本研究将农药分子与氨基酸进行耦联，构建了全新的L-谷氨酸-拌种灵耦合物。结果表明，L-谷氨酸-拌种灵耦合物的抑菌活性与拌种灵相接近。2种化合物都有内吸活性，在施药部位都可以被植物吸收。通过根部水培施药后24 h可在烟草顶端生长点检出2种化合物，表明化合物可被根吸收并且向上传导，同时耦合物的吸收传导性得到增强，相同处理时间下在烟草各部位检出含量均大于拌种灵，且顶端生长点的含量高于叶片和茎中的含量，说明拌种灵在谷氨酸的氨基酸官能团介导下，有很强的向植株生长点积累的倾向。于中部叶片施药时，拌种灵不能传导到根部。而在12 h根部即可检出L-谷氨酸-拌种灵耦合物，表明其具有很强的向下传导能力，是一个良好的双向传导化合物。

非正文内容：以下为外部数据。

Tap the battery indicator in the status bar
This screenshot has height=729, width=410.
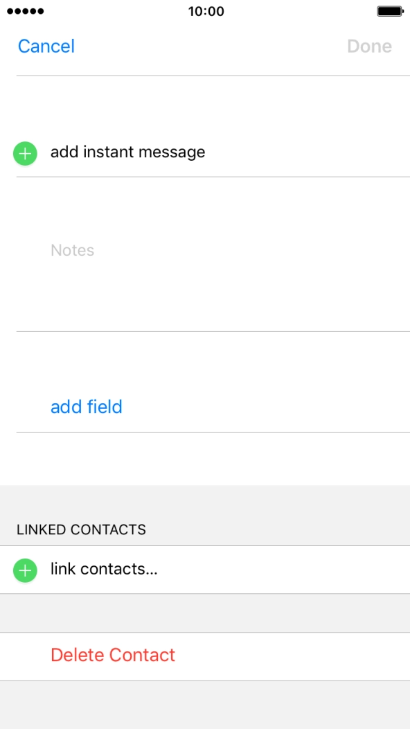(x=391, y=11)
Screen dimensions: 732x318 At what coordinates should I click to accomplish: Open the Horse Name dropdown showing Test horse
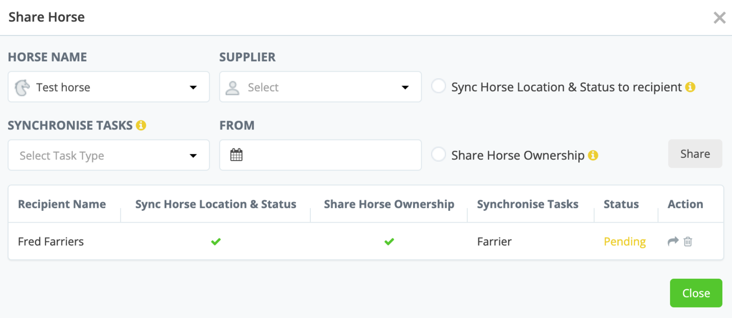tap(109, 87)
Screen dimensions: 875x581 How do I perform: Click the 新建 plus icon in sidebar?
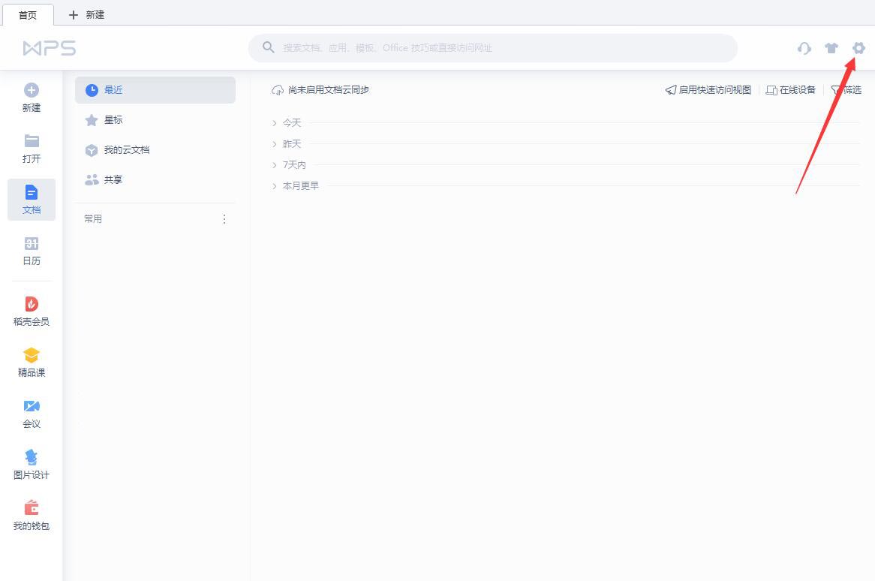tap(32, 90)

本试验成功改善了拌种灵的传导性，L-谷氨酸-拌种灵耦合物表现出比拌种灵更优越的内吸传导性，推测这一过程可能是借助植物体氨基酸转运载体来实现。同时研究中发现涂叶处理中L-谷氨酸-拌种灵耦合物在根部48 h测得含量较36 h有所降低，可能是该化合物在植物体内发生降解，分解为拌种灵。若氨基酸-杀菌剂耦合物能借助植物体内的氨基酸载体改善其向下传导性，而在到达植物根部时又能分解释放出杀菌剂分子，将极大改善植物根部病害难以防治、用药量大的现状。引入氨基酸改变农药在植物体内的传导方向，使农药在特定部位积累，这样就可能在减少农药用量的情况下通过提高农药的靶向性，降低使用成本，提高防治效果。同时，还可以通过增强靶向性减少农药对其他部位的传导积累，提高农药的安全性，减少对环境的污染，这将大大缓解农药残留问题，对农产品的安全生产具有重要意义。